Page MenuHomePhabricator

[IR] Rename the shufflevector's undef mask to poison
Needs ReviewPublic

Authored by aqjune on Jun 8 2021, 12:36 AM.

Details

Summary

This is a patch that renames shufflevector's undef mask to poison.

By D93818, shufflevector's undef mask isn't undef anymore; it returns poison instead.

%v = shufflevector <2 x i8> %x, <2 x i8> %y, <2 x i8> <i8 0, i8 poison>
; %v[0] = %x[0]
; %v[1] = poison

Since poison is more undefined than undef, this validates many existing transformations that we wanted to support.
Also, this allows more aggressive optimizations because poison is more propagative (e.g. poison & 0 = poison whereas undef & 0 != undef).

This patch updates shufflevector mask's printed string to be poison to match its new semantics.

This has changes in clang tests as well.
They are mainly about vector intrinsics being lowered into shufflevector.
The unused elements were filled with undef previously, but with this patch they are filled with poison.
Since they are unused elements anyway, I believe this isn't a functional change in fact.
But, I'm happy with this being double-checked by someone who works on these intrinsics as well.

Diff Detail

Event Timeline

aqjune created this revision.Jun 8 2021, 12:36 AM
aqjune requested review of this revision.Jun 8 2021, 12:36 AM
Herald added projects: Restricted Project, Restricted Project. · View Herald TranscriptJun 8 2021, 12:36 AM

I noted the cases where it looks like the undef->poison change might actually impact code using compiler intrinsic functions that have external specifications. The relevant specifications say the elements in question are "undefined", without really specifying what that means.

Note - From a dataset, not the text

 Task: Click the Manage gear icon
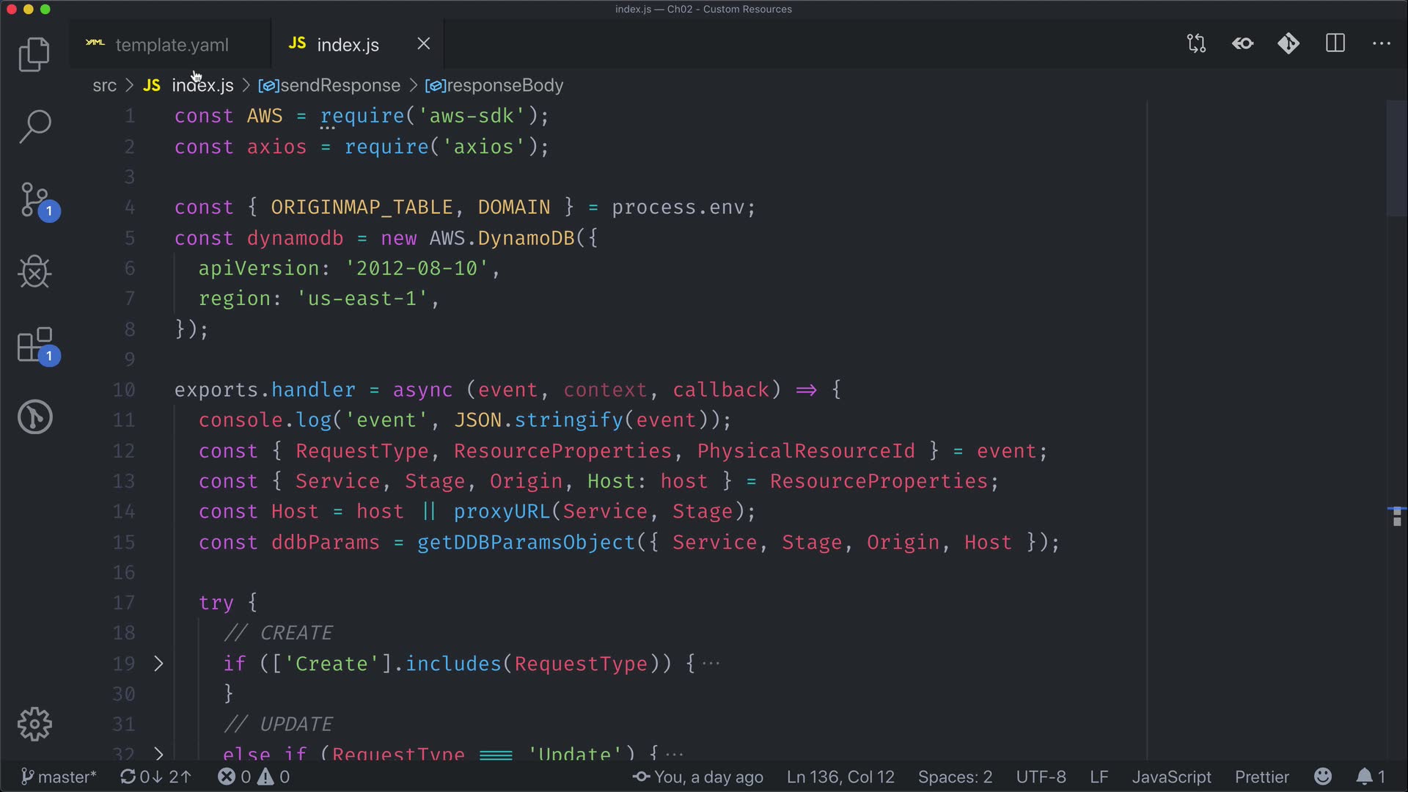[34, 724]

Currently, for the Intel intrinsics, we treat "undefined" as something more conservative than LLVM undef; see https://github.com/llvm/llvm-project/blob/d2012d965d60c3258b3a69d024491698f8aec386/clang/lib/CodeGen/CGBuiltin.cpp#L12483 . Maybe we should make the cast intrinsics more conservative to match. And maybe we should do the same for OpenCL. Would need to do some backend work to make sure we don't regress the generated code, though.

For __builtin_shufflevector, I think I'm fine with this changing the "-1" to mean poison; we don't have any external spec to conform to, and anyone explicitly passing -1 should know what they're doing. But maybe worth noting in the clang documentation.

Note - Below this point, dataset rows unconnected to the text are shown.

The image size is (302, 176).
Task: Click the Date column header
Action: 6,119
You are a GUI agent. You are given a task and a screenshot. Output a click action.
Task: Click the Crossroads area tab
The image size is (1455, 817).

clang/test/CodeGen/X86/avx-builtins.c
182

This change might be visible to user code.

clang/test/CodeGen/builtinshufflevector2.c
41

This might be visible to user code.

clang/test/CodeGenOpenCL/preserve_vec3.cl
21

This change might be visible to user code.

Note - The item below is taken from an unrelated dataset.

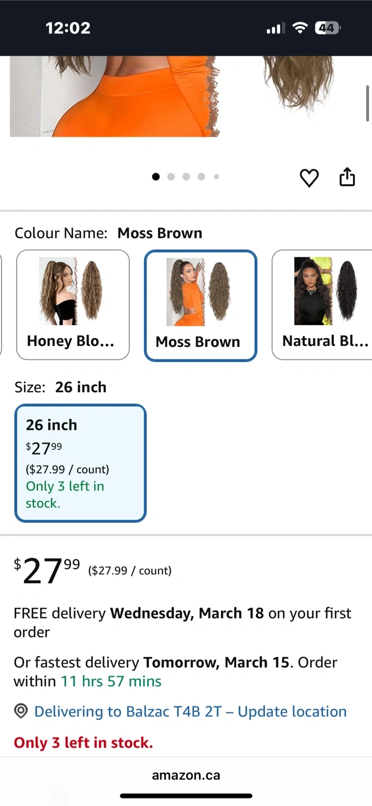Tap the share icon
Viewport: 372px width, 806px height.
[347, 177]
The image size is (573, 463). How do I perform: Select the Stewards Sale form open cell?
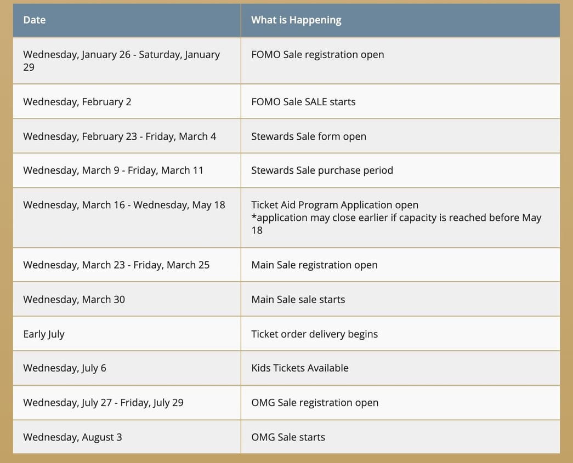coord(309,136)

aqjune added a comment.EditedJun 8 2021, 7:50 PM

I noted the cases where it looks like the undef->poison change might actually impact code using compiler intrinsic functions that have external specifications. The relevant specifications say the elements in question are "undefined", without really specifying what that means.

Currently, for the Intel intrinsics, we treat "undefined" as something more conservative than LLVM undef; see https://github.com/llvm/llvm-project/blob/d2012d965d60c3258b3a69d024491698f8aec386/clang/lib/CodeGen/CGBuiltin.cpp#L12483 . Maybe we should make the cast intrinsics more conservative to match. And maybe we should do the same for OpenCL. Would need to do some backend work to make sure we don't regress the generated code, though.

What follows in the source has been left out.